# EXTRAIT CHOISI:
Bien que dans « l’entreprise libérée » sur laquelle j’ai travaillé, il n’y ait pas de chef, ce n’est pas un modèle mais une philosophie. Elle est fondée sur la croyance que l’on peut faire confiance et donner la responsabilité aux gens de décider par eux-mêmes – sans chefs ni procédures. Eux savent quelle est la meilleure action à entreprendre pour la vision de leur entreprise. Cette croyance est validée par nombreuses études empiriques en psychologie. La majorité des gens, partout dans le monde, aspirent à la confiance, à la réalisation de leur potentiel et à l’autodirection. A chaque entreprise ensuite d’articuler cette philosophie avec le contexte humain et culturel qui est le sien. Il n’y a donc ni modèle de l’entreprise libérée, ni recette pour le mettre en place.
La suite est du bon sens. Faire confiance impose le remplacement du contrôle par l’autocontrôle et donc la disparition du rôle du chef. Bien entendu, on ne vire pas les managers – c’est le retour de la peur que l’entreprise libérée essaie justement d’éliminer – mais ils deviennent des animateurs, des coaches, sans pouvoir hiérarchique. On me demande parfois si ce n’est pas un « Bisounoursland », si les entreprises libérées sont performantes. Pour mon livre, je n’ai étudié que des entreprises libérées, leaders de leur secteur pendant au moins vingt ans. Mais le bon sens fournit aussi la réponse. La bureaucratie hiérarchique bride les initiatives et le potentiel des salariés à 70 %, 50 % de leurs capacités. A contrario, la confiance et la responsabilité libèrent ces initiatives et ce potentiel à 100 %, voire 130 %. Je ne dis pas que les résultats des entreprises libérées sont le double de ceux des classiques. Mais cela est arrivé.

# EXERCICE PROPOSÉ:
Reproduisez intégralement l'extrait sur l'entreprise libérée, sans en modifier un seul mot. Appuyez-vous uniquement sur l'extrait.

# DONNÉES FOURNIES:
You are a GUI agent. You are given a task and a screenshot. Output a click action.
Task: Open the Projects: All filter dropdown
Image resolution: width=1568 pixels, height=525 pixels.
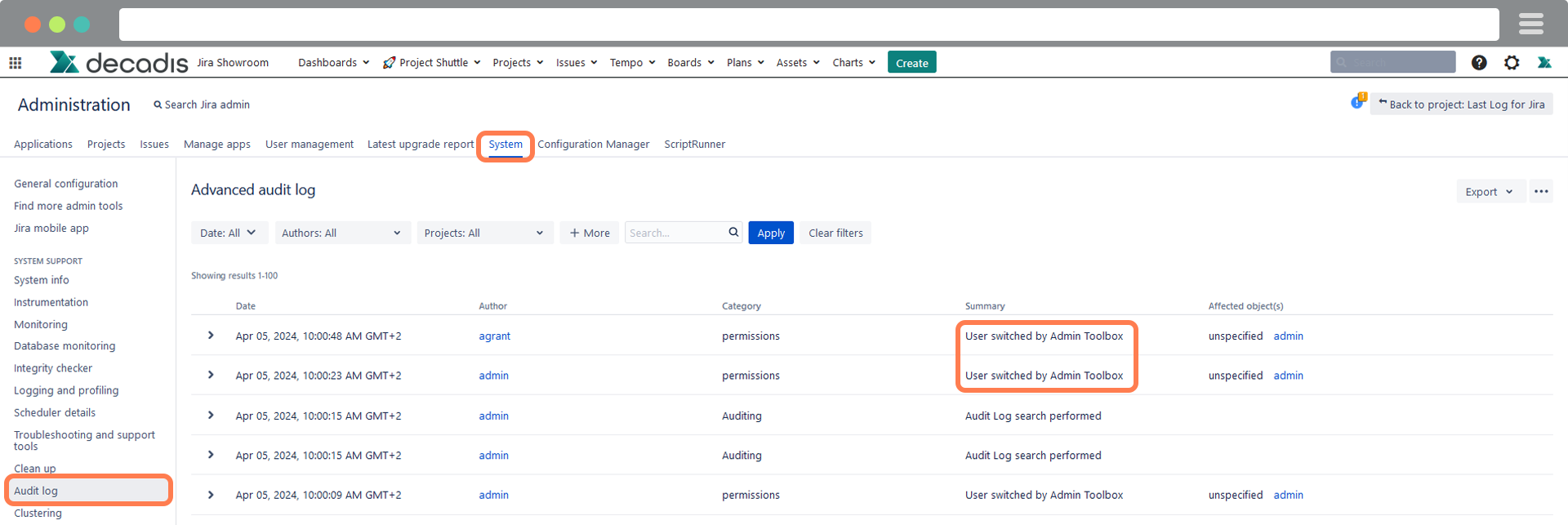(x=483, y=233)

# SOLUTION PROPOSÉE:
Bien que dans « l’entreprise libérée » sur laquelle j’ai travaillé, il n’y ait pas de chef, ce n’est pas un modèle mais une philosophie. Elle est fondée sur la croyance que l’on peut faire confiance et donner la responsabilité aux gens de décider par eux-mêmes – sans chefs ni procédures. Eux savent quelle est la meilleure action à entreprendre pour la vision de leur entreprise. Cette croyance est validée par nombreuses études empiriques en psychologie. La majorité des gens, partout dans le monde, aspirent à la confiance, à la réalisation de leur potentiel et à l’autodirection. A chaque entreprise ensuite d’articuler cette philosophie avec le contexte humain et culturel qui est le sien. Il n’y a donc ni modèle de l’entreprise libérée, ni recette pour le mettre en place.
La suite est du bon sens. Faire confiance impose le remplacement du contrôle par l’autocontrôle et donc la disparition du rôle du chef. Bien entendu, on ne vire pas les managers – c’est le retour de la peur que l’entreprise libérée essaie justement d’éliminer – mais ils deviennent des animateurs, des coaches, sans pouvoir hiérarchique. On me demande parfois si ce n’est pas un « Bisounoursland », si les entreprises libérées sont performantes. Pour mon livre, je n’ai étudié que des entreprises libérées, leaders de leur secteur pendant au moins vingt ans. Mais le bon sens fournit aussi la réponse. La bureaucratie hiérarchique bride les initiatives et le potentiel des salariés à 70 %, 50 % de leurs capacités. A contrario, la confiance et la responsabilité libèrent ces initiatives et ce potentiel à 100 %, voire 130 %. Je ne dis pas que les résultats des entreprises libérées sont le double de ceux des classiques. Mais cela est arrivé.